Despite its importance, modern medical science is something that often goes under appreciated or unnoticed. This may be because it’s quietly working behind the scenes to make things happen for us, and to get us through the medical issues that would once have stopped us in our tracks. Epi-pens rescue us from the likelihood of anaphylactic shock, while on a less threatening but no less inconvenient note bad coughs are now addressed in half the usual antibiotic time with faster-acting meds. Maybe the main reason we don’t recognize these developments more is that they’re working so well – giving us enough of a great quality of life that we don’t often need more help.
Consider, for instance, the added possibilities afforded us by limb replacements. Where once an injury or accident would be the end for us, these days procedures like total knee replacements can give us a new lease on life, so to speak, allowing us to regain our mobility and continue our pursuits. While it’s not always at a hundred per cent after the fact, the simple idea that we could get back to that afterwards is nevertheless something to be appreciated.
What is the timeline for a typical total knee replacement, and what can you do to fast-track this without risking a lot?
- Before you head in for the operation, make sure your home is structured to receive you when you return. Remember that your mobility at that point will be impaired, so you should reorganize everything to make it easy to move around. Keep things accessible and keep walkways as wide and uncluttered as possible.
- The operation begins with general, spinal or epidural anesthesia that will block your pain for the duration of the operation, which can be up to 2 hours. A cut is made over your kneecap, and the damaged parts of the joint are removed and replaced. You may spend some time, up to a few hours, in recovery before being taken to your own hospital room.

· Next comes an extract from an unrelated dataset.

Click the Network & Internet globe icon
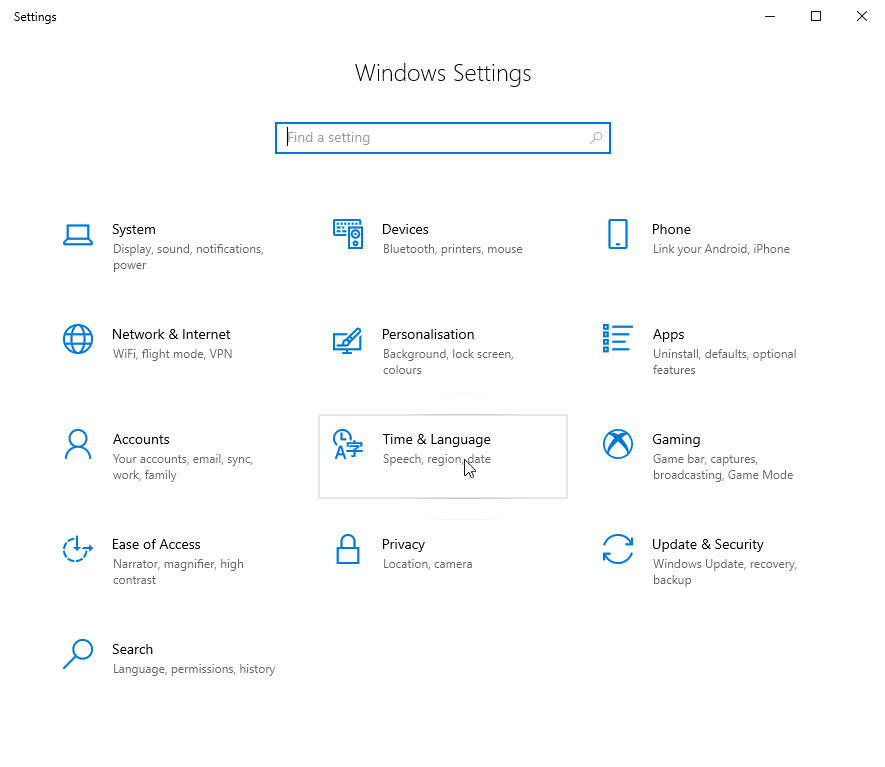 [x=78, y=340]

- After the operation proper, you’ll be in a hospital room, possibly with a tube to drain blood that collects around your knee. An IV tube in your arm will be used to channel replacement fluids and pain medication (as well as antibiotics and such) into your bloodstream. Compression socks will usually be recommended or outright put on so your circulation can be maintained.
- Recovery begins with physical therapy, which may include encouraging flood flow by pumping your ankles and breathing exercises to keep the lungs clear. This will likely be around day 2 of your hospital stay, at which point you may switch from IV pain meds to ones you can take orally. The doctor should instruct you in keeping track of your recovery, including what to watch out for like signs of an infection, clots, or even chest congestion.

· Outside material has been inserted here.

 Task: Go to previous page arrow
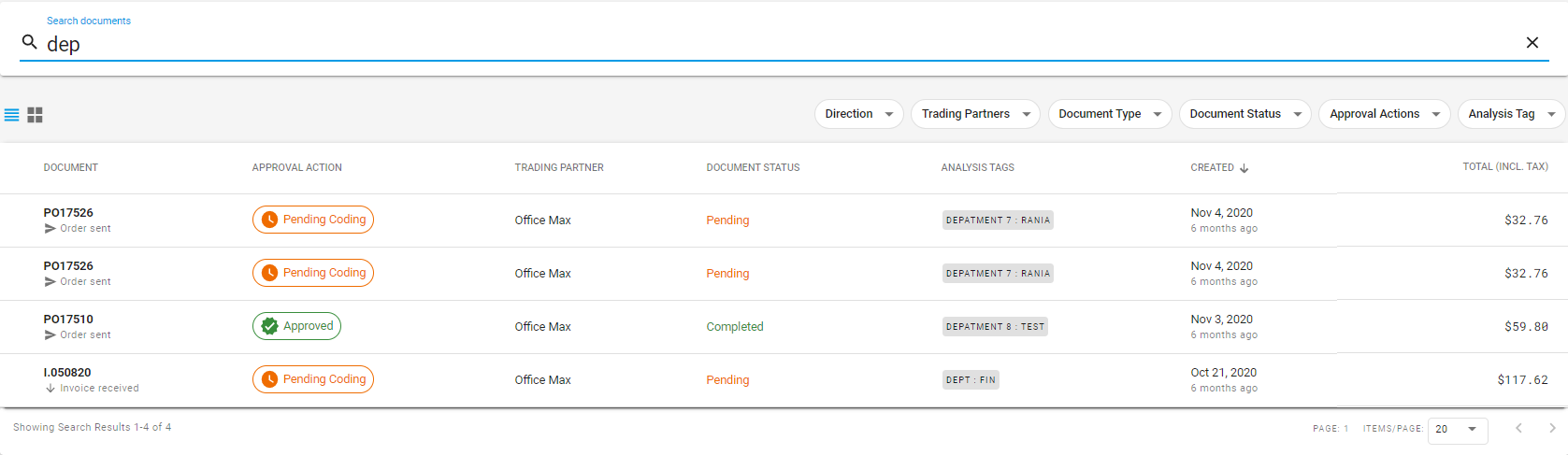coord(1518,428)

- About three days after the operation itself you may be well enough to shower, but remember to only pat the area dry. It’ll be two weeks or so before you can soak in a tub or pool. It’s also at this point that staples and stitches will have been removed. Four days or so into your hospital stay you may be recovered enough to go home, although some opt to stay in a rehab center where they can be accompanied by trained assistance. GOAL: make sure you can comfortably bend your knee up to a 90 degree angle, and (reasonably) comfortably shift from sitting to standing and back.
- For your first week or so at home, apply what you were taught while at the hospital. Watch out for signs of infection like redness and fever. Use a bag of ice or a pack of frozen vegetables to keep swelling down. Try to walk for a couple of hours between rest periods. This is where having reorganized your home pays off. It would also be a good idea to have a caregiver or relative around to help you get around and help you with meds and such. Take short walks whenever you can, but don’t do this without a crutch or cane until you’re fully stable. Try not to push harder than you can handle.
- Three weeks into recovery, you should be more or less back up to full mobility. Kneeling (especially for a long time, such as for gardening and related tasks) may have to wait until you’re more well-recovered (about a month or two). Avoid the higher-impact sports for the time being, but things like golf and dancing are within your reach. GOAL: engage in a daily exercise regimen cleared by your physical therapist. This will help your new knee acclimate to physical demands sooner without risking injury (your PT will make sure to remind you to be realistic).
- By this point, three to four weeks in, you should be able to scale back on the pain medication. This is because, if you’ve stayed on the right path with your exercise regimen, there will be a remarkable improvement. You may be allowed to move to over-the-counter pain meds, but verify the safety of this with your doctor first if you’re also taking other medication that has blood-thinning effects.
- By six to eight weeks, you should be able to drive again. Don’t be surprised – you need quite a bit of range of motion to properly work the pedals. Don’t rush this, either. GOAL: Be able to return to comfortably doing day to day activities, including simple tasks requiring a range of motion like walking and climbing stairs.
- If you’re asking when you can go back to work… that will depend on what “work” is and how much of a demand it places on your joints. Jobs spent mostly sitting and typing or on the phone will be easier to get back to sooner, while jobs that require a lot of standing, walking, and such will not.
- A typical follow-up period will involve doctor consultations at 3 weeks, 6 weeks, then 3 months, 6 months, and 1 year after the operation. Over 90% of knee replacements have held up 15 years after the surgery was done.